ACTIVITY
After reading the data below, copy out every line that contains the word "panel".
● ● ● ●
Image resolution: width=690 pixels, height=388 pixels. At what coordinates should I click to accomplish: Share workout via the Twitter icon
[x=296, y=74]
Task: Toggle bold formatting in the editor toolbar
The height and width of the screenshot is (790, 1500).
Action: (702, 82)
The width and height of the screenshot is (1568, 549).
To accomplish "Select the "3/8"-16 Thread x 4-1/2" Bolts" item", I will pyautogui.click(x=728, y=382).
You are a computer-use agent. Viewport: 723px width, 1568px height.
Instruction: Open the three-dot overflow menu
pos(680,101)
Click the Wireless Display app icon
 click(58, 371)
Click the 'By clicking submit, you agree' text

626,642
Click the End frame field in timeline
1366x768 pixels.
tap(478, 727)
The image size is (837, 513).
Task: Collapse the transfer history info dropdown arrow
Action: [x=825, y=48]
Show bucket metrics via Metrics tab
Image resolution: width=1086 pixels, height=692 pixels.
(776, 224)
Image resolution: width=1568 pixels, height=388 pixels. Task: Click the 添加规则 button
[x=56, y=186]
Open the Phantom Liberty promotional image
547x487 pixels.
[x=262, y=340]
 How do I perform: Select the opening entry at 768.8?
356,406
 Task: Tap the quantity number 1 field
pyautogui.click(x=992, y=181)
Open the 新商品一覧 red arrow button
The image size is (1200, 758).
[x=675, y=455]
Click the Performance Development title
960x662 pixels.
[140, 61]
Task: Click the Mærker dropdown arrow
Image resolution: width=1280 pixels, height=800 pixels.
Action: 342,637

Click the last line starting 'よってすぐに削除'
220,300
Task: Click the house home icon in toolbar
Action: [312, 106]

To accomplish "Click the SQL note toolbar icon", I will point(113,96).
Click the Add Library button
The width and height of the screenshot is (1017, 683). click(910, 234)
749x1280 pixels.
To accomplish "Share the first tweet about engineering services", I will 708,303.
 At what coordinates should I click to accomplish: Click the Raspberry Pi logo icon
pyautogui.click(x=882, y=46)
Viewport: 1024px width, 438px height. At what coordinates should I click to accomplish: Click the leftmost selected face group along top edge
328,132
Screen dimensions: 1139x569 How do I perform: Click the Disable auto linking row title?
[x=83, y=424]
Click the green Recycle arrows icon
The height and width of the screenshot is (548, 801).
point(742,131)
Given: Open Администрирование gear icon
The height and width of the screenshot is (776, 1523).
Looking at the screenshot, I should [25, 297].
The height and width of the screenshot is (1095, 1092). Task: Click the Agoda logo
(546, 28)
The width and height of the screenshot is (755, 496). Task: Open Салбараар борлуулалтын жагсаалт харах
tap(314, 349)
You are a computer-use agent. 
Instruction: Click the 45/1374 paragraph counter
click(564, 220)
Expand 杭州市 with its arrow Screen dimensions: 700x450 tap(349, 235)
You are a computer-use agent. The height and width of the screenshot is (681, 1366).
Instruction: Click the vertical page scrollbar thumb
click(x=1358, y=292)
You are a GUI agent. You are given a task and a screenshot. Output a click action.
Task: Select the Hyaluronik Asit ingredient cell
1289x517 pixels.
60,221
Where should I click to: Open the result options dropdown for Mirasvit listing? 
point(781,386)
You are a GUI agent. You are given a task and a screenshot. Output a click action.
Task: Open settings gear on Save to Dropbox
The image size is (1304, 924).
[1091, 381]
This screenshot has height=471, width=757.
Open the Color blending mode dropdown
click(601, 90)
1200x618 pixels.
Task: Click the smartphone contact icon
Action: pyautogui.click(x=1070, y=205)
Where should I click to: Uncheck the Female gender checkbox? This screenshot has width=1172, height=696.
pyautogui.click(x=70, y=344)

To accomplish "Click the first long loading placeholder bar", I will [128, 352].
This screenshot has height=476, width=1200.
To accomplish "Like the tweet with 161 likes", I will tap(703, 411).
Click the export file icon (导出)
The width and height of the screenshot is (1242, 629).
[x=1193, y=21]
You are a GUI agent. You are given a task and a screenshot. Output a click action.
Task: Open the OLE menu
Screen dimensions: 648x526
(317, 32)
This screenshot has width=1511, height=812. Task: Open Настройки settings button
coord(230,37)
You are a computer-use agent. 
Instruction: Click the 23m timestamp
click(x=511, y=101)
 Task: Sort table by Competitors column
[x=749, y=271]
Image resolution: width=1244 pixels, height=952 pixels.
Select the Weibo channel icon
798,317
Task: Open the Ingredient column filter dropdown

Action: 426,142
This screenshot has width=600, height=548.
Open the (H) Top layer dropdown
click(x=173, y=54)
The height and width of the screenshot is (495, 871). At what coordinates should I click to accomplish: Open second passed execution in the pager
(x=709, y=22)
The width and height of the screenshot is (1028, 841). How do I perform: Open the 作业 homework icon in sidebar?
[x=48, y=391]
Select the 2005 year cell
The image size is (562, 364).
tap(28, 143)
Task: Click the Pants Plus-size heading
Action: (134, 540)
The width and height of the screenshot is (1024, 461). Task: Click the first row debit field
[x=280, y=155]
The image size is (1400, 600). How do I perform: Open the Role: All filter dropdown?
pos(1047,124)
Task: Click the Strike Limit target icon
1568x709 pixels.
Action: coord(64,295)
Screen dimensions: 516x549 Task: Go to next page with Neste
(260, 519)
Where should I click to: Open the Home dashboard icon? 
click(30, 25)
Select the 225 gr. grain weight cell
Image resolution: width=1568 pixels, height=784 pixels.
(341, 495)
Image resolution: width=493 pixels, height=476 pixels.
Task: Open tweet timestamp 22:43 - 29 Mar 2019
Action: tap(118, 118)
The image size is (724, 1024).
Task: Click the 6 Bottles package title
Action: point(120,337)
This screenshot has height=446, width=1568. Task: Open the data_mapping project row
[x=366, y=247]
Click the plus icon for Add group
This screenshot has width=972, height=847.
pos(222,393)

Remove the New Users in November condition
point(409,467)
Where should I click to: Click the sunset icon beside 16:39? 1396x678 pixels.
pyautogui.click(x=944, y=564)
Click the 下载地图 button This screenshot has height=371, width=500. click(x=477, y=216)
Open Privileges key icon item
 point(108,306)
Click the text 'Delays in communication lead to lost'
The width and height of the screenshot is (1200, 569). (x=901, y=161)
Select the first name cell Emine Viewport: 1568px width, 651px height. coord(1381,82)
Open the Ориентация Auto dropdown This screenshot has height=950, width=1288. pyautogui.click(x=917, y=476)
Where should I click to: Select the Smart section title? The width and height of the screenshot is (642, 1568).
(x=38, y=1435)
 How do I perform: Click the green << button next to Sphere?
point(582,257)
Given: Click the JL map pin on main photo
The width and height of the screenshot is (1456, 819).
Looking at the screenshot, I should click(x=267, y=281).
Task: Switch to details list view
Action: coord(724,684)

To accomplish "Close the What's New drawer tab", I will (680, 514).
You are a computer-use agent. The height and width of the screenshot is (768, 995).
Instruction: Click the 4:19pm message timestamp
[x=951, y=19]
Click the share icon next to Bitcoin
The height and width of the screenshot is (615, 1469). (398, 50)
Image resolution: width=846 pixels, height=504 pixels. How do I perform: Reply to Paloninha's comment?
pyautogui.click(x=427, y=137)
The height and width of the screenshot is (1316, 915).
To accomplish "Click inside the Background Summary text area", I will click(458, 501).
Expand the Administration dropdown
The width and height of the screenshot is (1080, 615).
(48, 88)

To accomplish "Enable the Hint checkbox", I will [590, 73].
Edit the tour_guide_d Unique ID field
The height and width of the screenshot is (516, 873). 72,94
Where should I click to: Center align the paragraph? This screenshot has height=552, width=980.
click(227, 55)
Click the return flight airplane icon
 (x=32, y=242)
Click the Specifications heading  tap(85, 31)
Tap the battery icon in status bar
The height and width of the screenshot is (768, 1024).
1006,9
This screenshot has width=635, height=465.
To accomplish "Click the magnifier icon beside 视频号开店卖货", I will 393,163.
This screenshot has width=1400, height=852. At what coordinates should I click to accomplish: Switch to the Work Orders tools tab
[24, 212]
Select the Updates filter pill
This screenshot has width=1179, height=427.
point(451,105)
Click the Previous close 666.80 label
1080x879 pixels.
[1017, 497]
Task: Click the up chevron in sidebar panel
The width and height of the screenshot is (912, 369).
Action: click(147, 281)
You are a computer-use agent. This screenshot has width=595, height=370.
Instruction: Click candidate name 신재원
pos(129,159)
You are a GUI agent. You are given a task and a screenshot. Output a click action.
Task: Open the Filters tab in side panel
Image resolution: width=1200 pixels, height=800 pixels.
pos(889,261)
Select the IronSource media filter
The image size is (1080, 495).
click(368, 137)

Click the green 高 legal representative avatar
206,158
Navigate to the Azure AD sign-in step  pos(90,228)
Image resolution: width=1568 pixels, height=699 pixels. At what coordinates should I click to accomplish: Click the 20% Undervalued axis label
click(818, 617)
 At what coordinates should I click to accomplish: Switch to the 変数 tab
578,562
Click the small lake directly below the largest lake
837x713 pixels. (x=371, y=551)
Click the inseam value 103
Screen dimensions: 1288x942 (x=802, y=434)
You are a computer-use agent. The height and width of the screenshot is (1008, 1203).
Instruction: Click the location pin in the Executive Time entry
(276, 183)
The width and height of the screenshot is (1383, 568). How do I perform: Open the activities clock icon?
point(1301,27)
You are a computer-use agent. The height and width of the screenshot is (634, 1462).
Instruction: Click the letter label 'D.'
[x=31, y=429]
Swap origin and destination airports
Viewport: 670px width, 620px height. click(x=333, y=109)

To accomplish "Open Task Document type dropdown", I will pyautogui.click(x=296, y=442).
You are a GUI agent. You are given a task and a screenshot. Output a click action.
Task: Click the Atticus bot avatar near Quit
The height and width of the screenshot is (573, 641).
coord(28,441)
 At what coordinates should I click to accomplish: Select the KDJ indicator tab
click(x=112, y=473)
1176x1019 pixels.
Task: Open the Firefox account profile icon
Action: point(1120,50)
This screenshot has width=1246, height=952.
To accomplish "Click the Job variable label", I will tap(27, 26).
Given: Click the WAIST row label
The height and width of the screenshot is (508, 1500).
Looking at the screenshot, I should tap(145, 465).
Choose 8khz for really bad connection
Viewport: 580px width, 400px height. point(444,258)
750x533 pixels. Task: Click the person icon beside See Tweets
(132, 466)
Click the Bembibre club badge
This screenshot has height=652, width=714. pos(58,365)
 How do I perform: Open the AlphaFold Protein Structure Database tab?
● ● ● ●
PROBLEM SOLUTION
Task: Click the up chevron in sidebar panel
Task: Open the Filters tab in side panel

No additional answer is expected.